Conditions

Communicating for Life

Students who have speech, language and communication needs are not receiving the support they need to achieve their potential. Caroline Wright discusses the results of a new report that shows a decline in educational practices that support verbal communication skills development and highlights what can be done to improve this crucial area for many vulnerable students.
Young boy with letters floating from his open mouth

Communication is a crucial life skill which enables us to understand and to be understood. Communication skills underpin social interaction, our ability to understand and manage our emotions and our capacity to form relationships. In the very earliest years, exposure to language influences infant brain development and parental attachment. Later on in life, our ability to communicate impacts on our educational attainment, our employment prospects and ultimately, our life chances.

Just 15% of pupils with identified SLCN achieved the expected standard in reading, writing and mathematics at the end of their primary school years compared with 61% of all pupils (DfE 2018)

Children with poor vocabulary skills are twice as likely to be unemployed when they reach adulthood (Law et al. 2009)

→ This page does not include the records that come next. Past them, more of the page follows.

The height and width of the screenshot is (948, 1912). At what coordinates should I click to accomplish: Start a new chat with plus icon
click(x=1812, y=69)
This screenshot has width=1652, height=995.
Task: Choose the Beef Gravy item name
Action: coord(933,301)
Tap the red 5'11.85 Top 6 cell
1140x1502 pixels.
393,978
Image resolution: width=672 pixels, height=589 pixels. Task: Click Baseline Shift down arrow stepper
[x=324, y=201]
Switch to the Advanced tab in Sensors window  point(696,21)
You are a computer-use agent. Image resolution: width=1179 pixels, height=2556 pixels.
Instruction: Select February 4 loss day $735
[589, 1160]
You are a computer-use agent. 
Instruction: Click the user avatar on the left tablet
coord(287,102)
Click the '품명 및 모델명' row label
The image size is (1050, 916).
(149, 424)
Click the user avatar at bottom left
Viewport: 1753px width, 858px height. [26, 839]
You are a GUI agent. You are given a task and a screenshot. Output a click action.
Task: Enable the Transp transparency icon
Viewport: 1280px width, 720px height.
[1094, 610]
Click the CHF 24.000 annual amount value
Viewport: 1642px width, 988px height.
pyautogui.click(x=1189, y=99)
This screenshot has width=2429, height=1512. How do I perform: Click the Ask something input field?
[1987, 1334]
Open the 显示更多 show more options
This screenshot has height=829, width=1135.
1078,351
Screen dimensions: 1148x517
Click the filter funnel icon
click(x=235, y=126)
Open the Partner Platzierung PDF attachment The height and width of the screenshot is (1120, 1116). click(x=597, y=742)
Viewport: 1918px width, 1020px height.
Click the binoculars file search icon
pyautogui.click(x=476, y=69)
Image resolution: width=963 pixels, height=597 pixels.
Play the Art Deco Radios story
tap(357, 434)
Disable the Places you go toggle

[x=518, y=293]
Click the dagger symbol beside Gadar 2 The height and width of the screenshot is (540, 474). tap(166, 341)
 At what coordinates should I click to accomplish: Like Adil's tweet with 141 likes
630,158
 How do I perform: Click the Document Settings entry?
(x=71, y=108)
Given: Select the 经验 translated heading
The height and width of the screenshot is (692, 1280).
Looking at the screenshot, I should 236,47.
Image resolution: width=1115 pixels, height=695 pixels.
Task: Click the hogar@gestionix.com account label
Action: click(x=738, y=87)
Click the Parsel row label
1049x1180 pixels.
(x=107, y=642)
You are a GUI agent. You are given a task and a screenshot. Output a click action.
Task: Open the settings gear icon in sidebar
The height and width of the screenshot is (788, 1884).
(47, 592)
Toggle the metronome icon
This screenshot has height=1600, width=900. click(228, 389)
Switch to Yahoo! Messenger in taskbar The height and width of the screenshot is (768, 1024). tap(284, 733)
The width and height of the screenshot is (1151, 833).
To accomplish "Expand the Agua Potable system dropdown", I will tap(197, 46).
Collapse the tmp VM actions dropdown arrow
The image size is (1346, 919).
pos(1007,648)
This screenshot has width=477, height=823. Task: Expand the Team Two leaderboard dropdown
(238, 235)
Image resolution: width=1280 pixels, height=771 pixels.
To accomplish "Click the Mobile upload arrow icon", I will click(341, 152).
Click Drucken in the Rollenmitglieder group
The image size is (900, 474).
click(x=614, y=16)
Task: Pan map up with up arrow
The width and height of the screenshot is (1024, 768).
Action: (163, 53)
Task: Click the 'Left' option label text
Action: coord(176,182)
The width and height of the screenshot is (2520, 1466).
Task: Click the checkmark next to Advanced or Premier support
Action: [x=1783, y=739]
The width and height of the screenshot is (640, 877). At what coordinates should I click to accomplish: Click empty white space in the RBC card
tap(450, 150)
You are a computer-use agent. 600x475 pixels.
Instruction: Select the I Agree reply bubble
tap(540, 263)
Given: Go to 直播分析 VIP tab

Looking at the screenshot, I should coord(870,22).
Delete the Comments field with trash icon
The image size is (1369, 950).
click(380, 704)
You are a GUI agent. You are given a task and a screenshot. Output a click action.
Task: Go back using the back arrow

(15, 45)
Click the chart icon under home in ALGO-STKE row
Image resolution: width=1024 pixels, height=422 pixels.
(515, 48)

Yet a new report, Bercow: Ten Years On, has found that too few people fully appreciate the importance of speech, language and communication, and as a result, many children and young people in England are not receiving the support they need to achieve their potential.

Since January 2017, the Royal College of Speech and Language Therapists (RCSLT) has been working in partnership with children’s communication charity ICAN to gather evidence from more than 2,500 people, and on 20 March 2018 we published our findings in the form of the Bercow: Ten Years On report. The name of the report refers back to the government-commissioned review led by John Bercow MP in 2008 (DCSF 2008).

Time for change

The past 10 years have seen a huge amount of change in England, including reorganisation of the NHS, increased autonomy for schools and the special education needs and disability (SEND) reforms. Bercow: Ten Years On highlights some areas of progress, but it is clear that much of the change over that period has not been for the better.